Dear Car Talk | Mar 01, 2002

Dear Tom and Ray:

We just bought a new Toyota Camry -- one of the most-wanted cars ... by thieves! I would like to buy an alarm system of some sort for this thing but am having trouble finding any information or comparison data. I hesitate to go to a dealer, since their job is to sell me stuff. Any help would be appreciated. -- John

TOM: Geez, this is a tough one, John. We're pretty much opposed to car alarms.

RAY: Think about it. When you're lying in bed and you hear a car alarm go off down the street, what do you do? Do you jump out of bed and run toward that car in an attempt to thwart a crime? Of course not. If there were a crime in progress, that's the last place you'd want to be. And most likely, it's just that someone bumped into the car and set off the alarm. So you ignore it. And then -- as it goes on for 10 minutes -- you curse it.

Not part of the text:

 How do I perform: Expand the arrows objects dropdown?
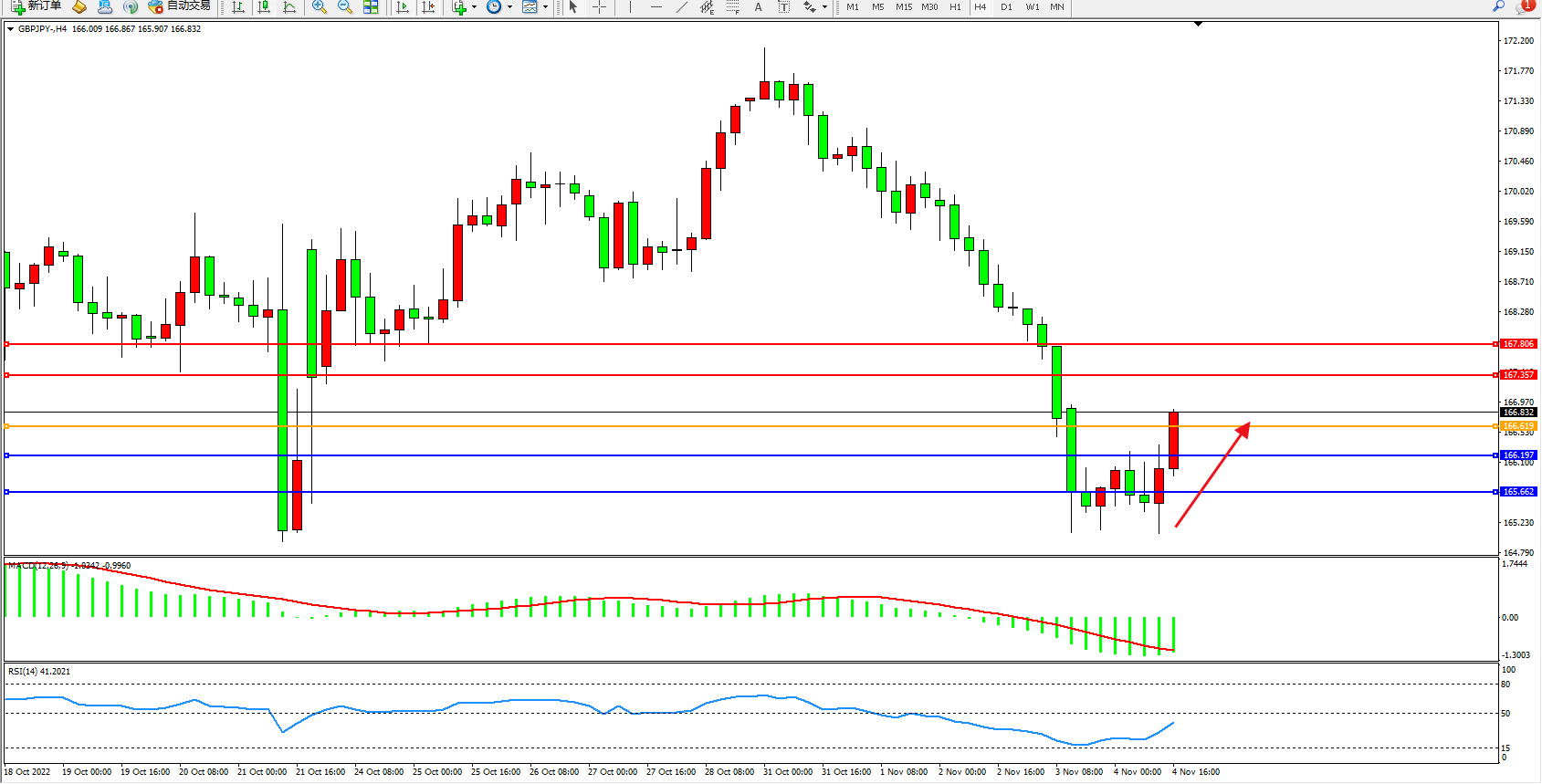[824, 6]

TOM: So we find that in reality, audible alarms are more of a deterrent to neighborhood sleep than to car theft.

RAY: Plus, criminals get to know the new alarms pretty quickly, so they learn to cut the wire to the siren anyway. At least THEY'RE considerate of your neighbors' need for sleep, even if you're not.

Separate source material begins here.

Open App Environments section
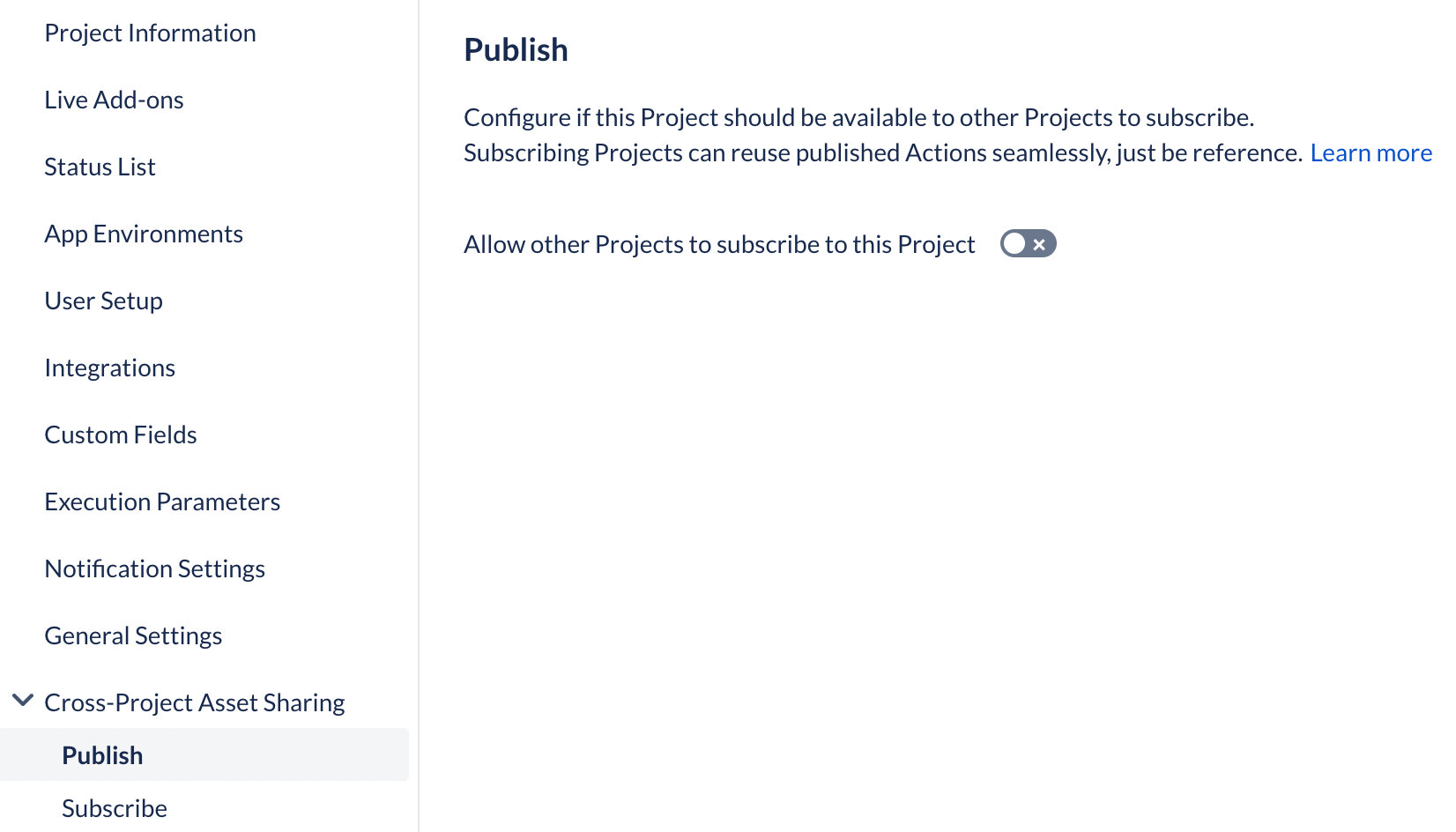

TOM: That's why our alarm of choice is a Rottweiler. That will deter most thieves, although I'm told it can be defeated by a bucket of extra-crispy Kentucky Fried Chicken.

RAY: If you want an inanimate theft deterrent, John, I'd have to recommend an ignition-kill device. There are several varieties of kill switches. The general idea is to cut off electricity to something that the engine needs in order to run.

TOM: The simplest ones cut off current to the starter. But if they just interrupt the hot wire under the dashboard (which is the easiest way to install them), an experienced thief can splice that wire back together and still get your car started.

RAY: That's why we prefer ignition-kill devices that are installed further down the line. They can be used to cut off power to the fuel pump, the fuel injectors or the spark plugs. Then the car will crank, but it won't start. And that makes it much harder to figure out what's going on.

TOM: And most thieves are not going to hang around long enough to diagnose your car. They're going to get out of there and move on to something else. Or they're going to call their buddy with the tow truck.

RAY: So the option we like best is getting good insurance, keeping it paid up and living your life without worrying about your car. After all, they sell about 400,000 Camrys a year in the United States. Remember, it's just a car, John. It's hardly irreplaceable.